Farmers in Scotland will keep spraying crops with a toxic pesticide blamed for harming bees despite a European ban coming into force today.
The European Union has banned the use of three neonicotinoids from today, but has omitted thiacloprid from the list. Though its manufacturer, German chemical giant Bayer, insists it is safe, environmentalists point to scientific studies showing it makes honey bees more vulnerable to disease.
In 2012, thiacloprid was sprayed on 11,488 hectares of potatoes and 1134 hectares of winter oil seed rape in Scotland. According to the Scottish Government, its use is now “likely to increase”.
The prospect alarms environmental groups, who are calling for the chemical to be banned. The “loophole” that exempts it from the European restrictions should be closed, they say.
Dr Maggie Keegan, head of policy at green charity the Scottish Wildlife Trust, said: “Research has shown that this neurotoxin has sub-lethal effects on honey bees by increasing their susceptibility to pathogen attack, which decreases the chances of survival of juveniles.

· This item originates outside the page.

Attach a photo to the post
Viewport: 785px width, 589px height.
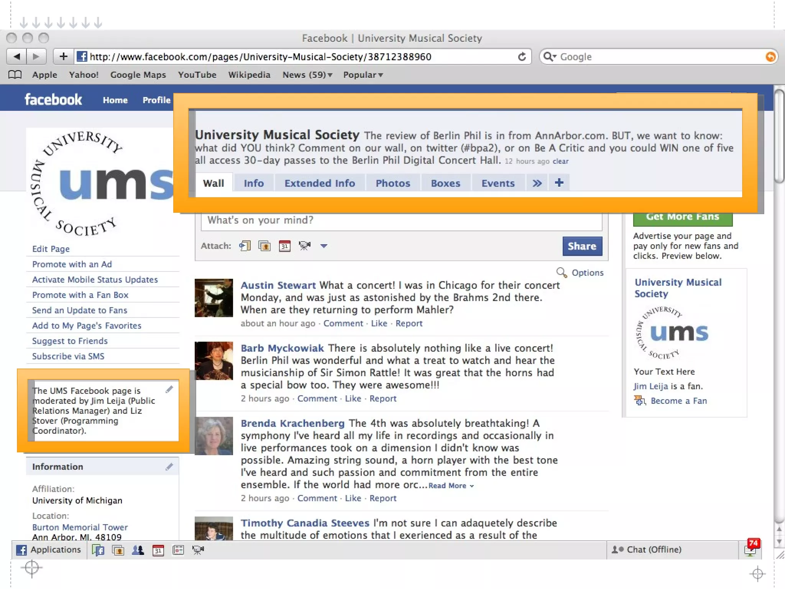click(x=264, y=246)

“As there is increasing evidence to show that thiacloprid is harmful to non-target species such as honey bees and freshwater insects, the Scottish Wildlife Trust believes it is right to be precautionary and this chemical should be banned.”
Matt Shardlow, chief executive of the insect conservation group Buglife, said: “I don’t think that there’s convincing evidence that it’s safe.”
He said when thiacloprid was used in combination with fungicides, as it often is, studies suggested that its toxicity could increase by up to a thousand times. He said: “It should be suspended until it has been shown to be safe.”
Shardlow said the European Food Safety Authority had not yet assessed the safety of thiacloprid, though it had been asked to by the European Commission. It was the authority’s assessment of other neonicotinoids that led to the two-year ban, starting today.
A coalition of 13 environmental groups are calling on the UK and Scottish governments to “fully enforce” the ban. The UK Government has fiercely opposed the ban; the Scottish Government has previously suggested it should be agreed but not implemented.
The National Farmers’ Union in Scotland (NFUS) told the Sunday Herald it did not agree with the European ban. It claimed the rate of decline of bumblebees had slowed since neonicotinoids were introduced in the UK in the early 1990s.
An NFUS spokesman said: “If the European Commission is taking away all of the chemicals we use to fight off disease on our crops, then what are we going to be left with? This new ban may end up forcing farmers to use chemicals that could do more harm to the bee population.”
He added that beekeepers were also concerned the ban may have a negative impact on bees, as farmers could end up spraying more pesticides. “Pollination from bees is crucial to farming and we need to make sure the science behind the ban is justified,” he said.
The Scottish Government promised the European ban would be implemented in Scotland, along with the rest of the UK. However, it pointed out that oil seed rape crops grown from seeds treated with neonicotinoids can still be harvested next summer.
A Scottish Government spokesman said: “The use of thiacloprid is likely to increase over time but not necessarily in response to the restrictions on the three neonicotinoids. It is standard practice to vary the treatments used, as increased resistance can become a problem.”
Dr Julian Little, a spokesman for Bayer, said thiacloprid was intrinsically of low toxicity to bees, and is mostly used to control pollen beetle.
He said: “It is perhaps the safest insecticide in a farmer’s armoury, being so safe to honey bees that it can be used on open flowering crops.
“If you call for a ban on this product, you would have to withdraw pretty much any other insecticide being used in Scotland first.”